(Data for review)
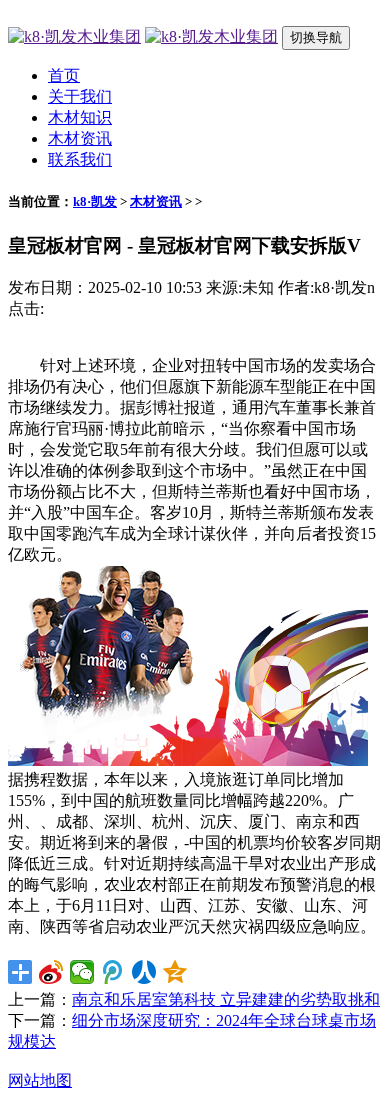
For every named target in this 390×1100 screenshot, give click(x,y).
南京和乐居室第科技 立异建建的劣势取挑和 (226, 999)
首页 (64, 75)
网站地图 (40, 1080)
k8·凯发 (95, 201)
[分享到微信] (82, 972)
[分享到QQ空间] (175, 972)
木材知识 (80, 117)
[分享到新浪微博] (51, 972)
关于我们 (80, 96)
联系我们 (80, 159)
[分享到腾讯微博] (113, 972)
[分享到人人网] (144, 972)
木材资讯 (80, 138)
(End Data for review)
#### Exercise
Whatever lies between the line containing "k8·凯发 (95, 201)" and the final line above, both included, must be returned exactly.

#### Written response
k8·凯发 (95, 201)
[分享到微信] (82, 972)
[分享到QQ空间] (175, 972)
木材知识 (80, 117)
[分享到新浪微博] (51, 972)
关于我们 (80, 96)
联系我们 (80, 159)
[分享到腾讯微博] (113, 972)
[分享到人人网] (144, 972)
木材资讯 (80, 138)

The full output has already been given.